══ Given records

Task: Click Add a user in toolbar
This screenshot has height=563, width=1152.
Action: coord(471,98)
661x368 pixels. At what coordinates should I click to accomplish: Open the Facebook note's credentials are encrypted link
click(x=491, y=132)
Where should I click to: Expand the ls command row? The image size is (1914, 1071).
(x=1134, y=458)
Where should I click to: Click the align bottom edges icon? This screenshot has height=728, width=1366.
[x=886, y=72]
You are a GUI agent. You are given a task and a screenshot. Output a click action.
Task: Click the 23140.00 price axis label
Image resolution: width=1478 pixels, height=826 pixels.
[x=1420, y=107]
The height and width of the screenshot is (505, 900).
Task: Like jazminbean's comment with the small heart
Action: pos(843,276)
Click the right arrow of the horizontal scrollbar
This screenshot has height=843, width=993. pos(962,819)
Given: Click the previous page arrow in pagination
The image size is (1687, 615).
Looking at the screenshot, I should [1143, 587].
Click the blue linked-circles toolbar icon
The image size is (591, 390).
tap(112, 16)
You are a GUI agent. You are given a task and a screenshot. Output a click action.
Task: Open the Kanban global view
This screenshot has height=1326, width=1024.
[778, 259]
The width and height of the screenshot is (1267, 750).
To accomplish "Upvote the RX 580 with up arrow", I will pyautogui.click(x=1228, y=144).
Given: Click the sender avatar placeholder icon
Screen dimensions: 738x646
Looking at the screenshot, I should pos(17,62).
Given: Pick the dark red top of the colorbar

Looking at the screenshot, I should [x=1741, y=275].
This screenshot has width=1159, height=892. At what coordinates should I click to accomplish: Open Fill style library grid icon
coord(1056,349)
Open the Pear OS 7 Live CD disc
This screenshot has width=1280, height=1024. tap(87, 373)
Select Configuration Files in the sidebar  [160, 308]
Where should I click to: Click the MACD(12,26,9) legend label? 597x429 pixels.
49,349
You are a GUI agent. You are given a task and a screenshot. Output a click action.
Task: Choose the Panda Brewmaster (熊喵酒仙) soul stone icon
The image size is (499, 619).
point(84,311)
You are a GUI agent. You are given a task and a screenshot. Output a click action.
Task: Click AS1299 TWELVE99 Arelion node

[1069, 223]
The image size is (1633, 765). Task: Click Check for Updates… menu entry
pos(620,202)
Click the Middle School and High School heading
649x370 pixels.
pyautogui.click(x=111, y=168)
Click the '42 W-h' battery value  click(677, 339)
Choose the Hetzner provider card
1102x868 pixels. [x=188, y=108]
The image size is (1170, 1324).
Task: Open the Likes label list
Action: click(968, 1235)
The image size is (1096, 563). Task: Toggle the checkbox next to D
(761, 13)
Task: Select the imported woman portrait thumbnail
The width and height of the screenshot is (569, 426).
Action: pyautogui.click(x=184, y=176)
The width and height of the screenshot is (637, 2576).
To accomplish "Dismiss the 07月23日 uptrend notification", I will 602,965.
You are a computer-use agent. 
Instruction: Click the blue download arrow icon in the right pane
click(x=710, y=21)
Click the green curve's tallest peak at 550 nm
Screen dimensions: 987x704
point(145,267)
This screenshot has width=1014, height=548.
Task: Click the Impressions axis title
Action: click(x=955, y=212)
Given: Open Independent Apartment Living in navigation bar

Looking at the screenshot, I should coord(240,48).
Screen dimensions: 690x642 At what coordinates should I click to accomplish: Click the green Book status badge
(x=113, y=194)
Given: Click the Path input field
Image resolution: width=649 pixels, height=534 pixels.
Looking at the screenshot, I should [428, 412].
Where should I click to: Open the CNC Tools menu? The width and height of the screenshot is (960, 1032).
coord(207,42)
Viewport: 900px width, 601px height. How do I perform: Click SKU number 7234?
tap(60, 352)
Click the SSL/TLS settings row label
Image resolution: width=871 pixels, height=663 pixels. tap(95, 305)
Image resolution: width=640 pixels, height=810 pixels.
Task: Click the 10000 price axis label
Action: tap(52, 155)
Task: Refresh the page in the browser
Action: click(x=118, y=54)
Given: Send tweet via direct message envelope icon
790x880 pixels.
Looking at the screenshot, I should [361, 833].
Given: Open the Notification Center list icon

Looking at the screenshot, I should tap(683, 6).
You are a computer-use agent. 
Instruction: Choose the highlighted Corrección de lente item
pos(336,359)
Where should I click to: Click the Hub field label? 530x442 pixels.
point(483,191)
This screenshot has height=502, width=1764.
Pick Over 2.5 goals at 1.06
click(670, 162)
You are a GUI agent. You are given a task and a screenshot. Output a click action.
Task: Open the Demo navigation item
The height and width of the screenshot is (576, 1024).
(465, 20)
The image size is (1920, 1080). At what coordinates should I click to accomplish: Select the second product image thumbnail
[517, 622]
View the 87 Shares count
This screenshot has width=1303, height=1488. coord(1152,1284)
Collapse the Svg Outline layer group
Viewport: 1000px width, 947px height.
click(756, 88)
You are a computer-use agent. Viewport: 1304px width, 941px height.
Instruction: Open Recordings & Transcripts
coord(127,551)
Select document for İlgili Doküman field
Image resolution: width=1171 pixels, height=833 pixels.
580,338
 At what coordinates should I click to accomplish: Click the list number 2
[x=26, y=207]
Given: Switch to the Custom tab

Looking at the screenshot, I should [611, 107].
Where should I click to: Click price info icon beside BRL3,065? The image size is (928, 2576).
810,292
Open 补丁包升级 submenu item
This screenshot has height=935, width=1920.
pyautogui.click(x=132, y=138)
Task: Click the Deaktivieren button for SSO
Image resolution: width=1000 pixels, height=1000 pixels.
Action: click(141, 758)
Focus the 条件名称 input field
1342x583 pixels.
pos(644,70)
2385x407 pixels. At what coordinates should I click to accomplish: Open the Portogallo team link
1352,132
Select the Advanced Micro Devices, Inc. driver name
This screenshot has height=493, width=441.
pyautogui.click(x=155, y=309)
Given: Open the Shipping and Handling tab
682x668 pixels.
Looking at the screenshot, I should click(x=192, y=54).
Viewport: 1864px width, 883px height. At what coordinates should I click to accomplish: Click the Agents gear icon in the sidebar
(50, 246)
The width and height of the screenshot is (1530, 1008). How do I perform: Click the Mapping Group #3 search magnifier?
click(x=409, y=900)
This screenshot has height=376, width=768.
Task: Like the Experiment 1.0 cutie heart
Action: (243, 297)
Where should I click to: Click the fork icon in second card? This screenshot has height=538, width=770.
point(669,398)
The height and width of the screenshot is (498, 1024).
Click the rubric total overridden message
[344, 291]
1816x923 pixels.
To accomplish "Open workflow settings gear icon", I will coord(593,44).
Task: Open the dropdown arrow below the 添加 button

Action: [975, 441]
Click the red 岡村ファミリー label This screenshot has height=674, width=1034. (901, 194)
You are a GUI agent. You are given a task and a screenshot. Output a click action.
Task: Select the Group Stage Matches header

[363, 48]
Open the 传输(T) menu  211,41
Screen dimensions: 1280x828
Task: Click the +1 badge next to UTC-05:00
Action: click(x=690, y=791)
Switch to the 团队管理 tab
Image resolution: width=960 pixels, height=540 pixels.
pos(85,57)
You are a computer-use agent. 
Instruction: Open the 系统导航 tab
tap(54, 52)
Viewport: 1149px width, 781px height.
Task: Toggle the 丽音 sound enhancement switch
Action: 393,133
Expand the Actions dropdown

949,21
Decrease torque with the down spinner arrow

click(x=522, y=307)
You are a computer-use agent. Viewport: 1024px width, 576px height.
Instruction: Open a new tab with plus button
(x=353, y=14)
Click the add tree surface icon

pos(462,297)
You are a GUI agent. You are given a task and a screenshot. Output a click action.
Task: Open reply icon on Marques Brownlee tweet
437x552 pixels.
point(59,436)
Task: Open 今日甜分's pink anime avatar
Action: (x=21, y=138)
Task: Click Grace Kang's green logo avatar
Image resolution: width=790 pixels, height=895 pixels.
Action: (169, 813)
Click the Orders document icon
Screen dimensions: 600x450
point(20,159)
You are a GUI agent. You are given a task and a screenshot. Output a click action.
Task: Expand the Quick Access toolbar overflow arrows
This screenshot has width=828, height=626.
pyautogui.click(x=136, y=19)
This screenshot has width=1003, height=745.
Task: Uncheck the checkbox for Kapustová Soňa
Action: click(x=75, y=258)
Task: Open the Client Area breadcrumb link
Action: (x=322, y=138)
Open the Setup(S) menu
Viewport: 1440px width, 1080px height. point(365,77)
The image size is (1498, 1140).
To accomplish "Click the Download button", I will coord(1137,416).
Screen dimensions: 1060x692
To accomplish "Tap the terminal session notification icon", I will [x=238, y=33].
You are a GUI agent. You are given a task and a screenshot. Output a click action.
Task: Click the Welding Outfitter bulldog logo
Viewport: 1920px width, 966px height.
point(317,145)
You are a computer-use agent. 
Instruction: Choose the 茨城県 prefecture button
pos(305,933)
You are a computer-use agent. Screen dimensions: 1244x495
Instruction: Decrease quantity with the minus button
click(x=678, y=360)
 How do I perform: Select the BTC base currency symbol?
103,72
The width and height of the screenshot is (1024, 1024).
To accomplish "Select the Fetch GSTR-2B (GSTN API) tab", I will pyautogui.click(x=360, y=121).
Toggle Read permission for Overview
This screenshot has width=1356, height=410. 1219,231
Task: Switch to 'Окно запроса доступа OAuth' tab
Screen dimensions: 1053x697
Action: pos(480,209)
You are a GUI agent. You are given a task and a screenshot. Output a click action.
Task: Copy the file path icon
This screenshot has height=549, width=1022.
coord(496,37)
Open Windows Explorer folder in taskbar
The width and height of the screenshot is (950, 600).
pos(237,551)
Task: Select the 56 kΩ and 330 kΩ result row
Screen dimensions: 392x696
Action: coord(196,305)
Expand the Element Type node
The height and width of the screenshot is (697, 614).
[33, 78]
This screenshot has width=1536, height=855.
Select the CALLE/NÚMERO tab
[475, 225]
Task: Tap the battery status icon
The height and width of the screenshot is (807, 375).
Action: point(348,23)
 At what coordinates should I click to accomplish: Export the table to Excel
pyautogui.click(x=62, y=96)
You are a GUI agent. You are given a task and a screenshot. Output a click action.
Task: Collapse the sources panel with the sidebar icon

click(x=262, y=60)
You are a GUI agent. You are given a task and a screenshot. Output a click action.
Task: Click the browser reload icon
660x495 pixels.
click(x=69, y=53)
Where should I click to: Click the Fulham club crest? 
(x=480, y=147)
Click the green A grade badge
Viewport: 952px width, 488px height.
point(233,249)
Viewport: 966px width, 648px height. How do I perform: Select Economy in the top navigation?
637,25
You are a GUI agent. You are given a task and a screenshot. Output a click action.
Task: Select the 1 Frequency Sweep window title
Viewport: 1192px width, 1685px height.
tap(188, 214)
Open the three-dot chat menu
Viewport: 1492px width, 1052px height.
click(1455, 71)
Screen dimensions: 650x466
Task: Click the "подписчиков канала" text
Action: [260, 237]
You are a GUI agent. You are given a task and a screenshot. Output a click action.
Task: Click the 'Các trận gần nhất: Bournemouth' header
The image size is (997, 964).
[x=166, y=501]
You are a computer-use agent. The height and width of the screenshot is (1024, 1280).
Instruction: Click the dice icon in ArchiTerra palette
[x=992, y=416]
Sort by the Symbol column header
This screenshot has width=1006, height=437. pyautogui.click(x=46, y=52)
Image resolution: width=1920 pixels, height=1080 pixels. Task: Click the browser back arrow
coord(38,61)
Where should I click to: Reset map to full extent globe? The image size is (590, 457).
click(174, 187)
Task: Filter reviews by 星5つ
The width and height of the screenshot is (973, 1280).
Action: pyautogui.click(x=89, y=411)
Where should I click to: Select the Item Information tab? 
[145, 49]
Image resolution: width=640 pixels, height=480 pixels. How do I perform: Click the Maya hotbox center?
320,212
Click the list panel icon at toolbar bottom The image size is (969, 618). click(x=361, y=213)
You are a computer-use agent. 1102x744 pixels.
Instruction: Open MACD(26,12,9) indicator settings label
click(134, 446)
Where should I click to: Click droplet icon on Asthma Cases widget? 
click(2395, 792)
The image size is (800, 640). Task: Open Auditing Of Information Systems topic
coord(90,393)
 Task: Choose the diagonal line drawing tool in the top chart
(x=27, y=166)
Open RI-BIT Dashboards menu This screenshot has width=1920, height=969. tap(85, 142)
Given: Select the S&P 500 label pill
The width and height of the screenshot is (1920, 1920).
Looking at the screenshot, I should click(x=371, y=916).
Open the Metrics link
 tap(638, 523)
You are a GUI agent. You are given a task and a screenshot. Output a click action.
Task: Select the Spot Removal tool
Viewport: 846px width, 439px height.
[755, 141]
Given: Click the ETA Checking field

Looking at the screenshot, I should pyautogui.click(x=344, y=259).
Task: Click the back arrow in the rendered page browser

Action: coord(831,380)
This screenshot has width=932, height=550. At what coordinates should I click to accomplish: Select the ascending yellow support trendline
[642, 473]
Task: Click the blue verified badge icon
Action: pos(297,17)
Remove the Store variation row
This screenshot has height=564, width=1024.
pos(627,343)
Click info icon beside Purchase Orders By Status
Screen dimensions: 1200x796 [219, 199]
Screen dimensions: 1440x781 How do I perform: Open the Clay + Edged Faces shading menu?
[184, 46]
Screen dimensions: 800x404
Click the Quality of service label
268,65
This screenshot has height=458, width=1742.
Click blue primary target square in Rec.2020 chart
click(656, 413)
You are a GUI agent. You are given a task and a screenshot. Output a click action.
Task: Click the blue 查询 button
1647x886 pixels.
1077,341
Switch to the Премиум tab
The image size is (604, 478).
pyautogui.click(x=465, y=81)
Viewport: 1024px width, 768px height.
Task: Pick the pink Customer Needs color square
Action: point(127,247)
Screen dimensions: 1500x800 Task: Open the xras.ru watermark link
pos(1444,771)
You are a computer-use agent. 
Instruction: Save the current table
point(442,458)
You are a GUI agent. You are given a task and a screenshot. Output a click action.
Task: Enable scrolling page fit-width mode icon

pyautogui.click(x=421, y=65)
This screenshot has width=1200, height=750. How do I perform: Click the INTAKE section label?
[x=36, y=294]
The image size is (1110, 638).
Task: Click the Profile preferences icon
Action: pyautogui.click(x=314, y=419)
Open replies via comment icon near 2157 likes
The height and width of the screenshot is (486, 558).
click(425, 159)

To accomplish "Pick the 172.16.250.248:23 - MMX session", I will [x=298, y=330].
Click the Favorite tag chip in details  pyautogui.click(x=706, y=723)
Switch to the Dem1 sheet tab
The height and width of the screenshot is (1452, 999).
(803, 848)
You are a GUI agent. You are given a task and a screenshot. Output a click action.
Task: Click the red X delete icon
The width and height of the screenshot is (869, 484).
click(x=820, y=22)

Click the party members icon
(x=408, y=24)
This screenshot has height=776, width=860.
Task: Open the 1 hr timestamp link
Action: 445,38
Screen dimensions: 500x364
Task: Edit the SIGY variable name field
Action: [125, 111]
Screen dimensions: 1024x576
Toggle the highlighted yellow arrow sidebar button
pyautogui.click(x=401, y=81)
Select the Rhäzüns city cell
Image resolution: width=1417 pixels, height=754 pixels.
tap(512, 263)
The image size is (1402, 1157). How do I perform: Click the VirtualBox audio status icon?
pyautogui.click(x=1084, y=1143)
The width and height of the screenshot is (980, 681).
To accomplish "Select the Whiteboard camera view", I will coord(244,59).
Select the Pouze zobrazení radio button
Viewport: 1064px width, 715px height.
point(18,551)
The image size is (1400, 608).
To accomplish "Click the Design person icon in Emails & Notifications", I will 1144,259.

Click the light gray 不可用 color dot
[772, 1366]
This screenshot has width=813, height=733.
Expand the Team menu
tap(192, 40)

════

* Problem details *
Scan the listing for the string "logo", then copy every line where it appears.

* Answer to the exercise *
Task: Click Grace Kang's green logo avatar
Task: Click the Welding Outfitter bulldog logo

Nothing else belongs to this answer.